Читать книгу L'ingénieux chevalier Don Quichotte de la Manche - Miguel de Cervantes Saavedra - Страница 35
ОглавлениеComme Amour est sans yeux, il est sans connaissance;
Oui, c'est un dieu bizarre et plein de cruauté,
Qui condamne au hasard et sans nulle équité;
Ou le mal que je souffre excède sa sentence.
Mais si l'Amour est dieu, c'est une conséquence,
Qu'il voit tout, connaît tout, et c'est impiété
D'accuser de rigueur une divinité:
D'où viennent donc mes maux, et qui fait ma souffrance?
Philis, ce n'est pas vous; un si noble sujet
Ne peut jamais causer un aussi triste effet;
Et ce n'est pas du ciel que mon malheur procède.
Je vois qu'il faut mourir dans ce trouble confus.
Comment guérir de maux qui nous sont inconnus?
Un miracle peut seul en donner le remède.
Cette chanson-là ne nous apprend rien, dit Sancho, à moins que par ce fil dont elle parle nous ne tenions le peloton de toute l'aventure.
De quel fil parles-tu? demanda don Quichotte.
Il me semble que Votre Grâce a parlé de fil, répondit Sancho.
J'ai parlé de Philis, reprit don Quichotte; et ce nom doit être celui de la dame dont se plaint l'auteur de ce sonnet. Certes, le poëte n'est pas des moindres, ou je n'entends rien au métier.
Comment! dit Sancho, est-ce que Votre Grâce se connaît aussi à composer des vers?
Mieux que tu ne penses, répondit don Quichotte, et bientôt tu le verras quand je t'aurai donné une lettre toute en vers pour porter à Dulcinée du Toboso. Apprends, Sancho, que les chevaliers errants du temps passé étaient, la plupart du moins, poëtes et musiciens; car ces talents, ou pour mieux dire, ces dons du ciel, sont le lot ordinaire des amoureux errants. Malgré cela, il faut convenir que dans leurs poésies les anciens chevaliers ont plus de vigueur que de délicatesse.
Lisez toujours, seigneur, dit Sancho, peut-être trouverons-nous ce que nous cherchons.
Don Quichotte tourna le feuillet: Ceci est de la prose, dit-il, et ressemble à une lettre.
A une lettre missive? demanda Sancho.
Par ma foi, le début ferait croire à une lettre d'amour, répondit don Quichotte.
Eh bien, que Votre Grâce ait la bonté de lire tout haut; j'aime infiniment ces sortes de lettres et tout ce qui est dans ce genre.

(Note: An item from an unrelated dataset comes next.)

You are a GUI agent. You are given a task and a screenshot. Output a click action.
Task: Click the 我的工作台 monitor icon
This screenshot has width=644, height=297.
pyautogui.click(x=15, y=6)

Volontiers, dit don Quichotte; et il lut ce qui suit:
«La fausseté de tes promesses et la certitude de mon malheur me conduisent en un lieu d'où tu apprendras plus tôt la nouvelle de ma mort que l'expression de mes plaintes. Tu m'as trahi, ingrate, pour un plus riche, mais non pour un meilleur que moi; car si la vertu était estimée à l'égal de la richesse, je n'envierais pas le bonheur d'autrui, et je ne pleurerais pas mon propre malheur. Ce qu'a fait naître ta beauté, ton inconstance l'a détruit: par l'une tu me parus un ange, mais l'autre m'a prouvé que tu n'étais qu'une femme. Adieu. Vis en paix, toi qui me fais une guerre si cruelle. Fasse le ciel que la perfidie de ton époux ne te soit jamais connue, afin que, venant à te repentir de ta trahison, je ne sois point forcé de venger nos déplaisirs communs sur un homme que tu es désormais tenue de respecter.»
Voilà qui nous en apprend encore moins que les vers, dit don Quichotte, si ce n'est pourtant que celui qui a écrit cette lettre est un amant trahi; et continuant de feuilleter le livre de poche, il trouva qu'il ne contenait que des plaintes, des reproches, des lamentations, puis des dédains et des faveurs, les unes exhalées avec enthousiasme, les autres amèrement déplorés.
Pendant que don Quichotte feuilletait le livre de poche, Sancho revisitait la valise, sans y laisser non plus que dans le coussin, un repli qu'il ne fouillât, une couture qu'il ne rompit, un flocon de laine qu'il ne triât soigneusement, tant il était en goût, depuis la découverte des écus d'or, dont il avait trouvé plus d'une centaine. Cette récompense de toutes ses mésaventures lui parut satisfaisante, et à ce prix il en eût voulu autant tous les mois.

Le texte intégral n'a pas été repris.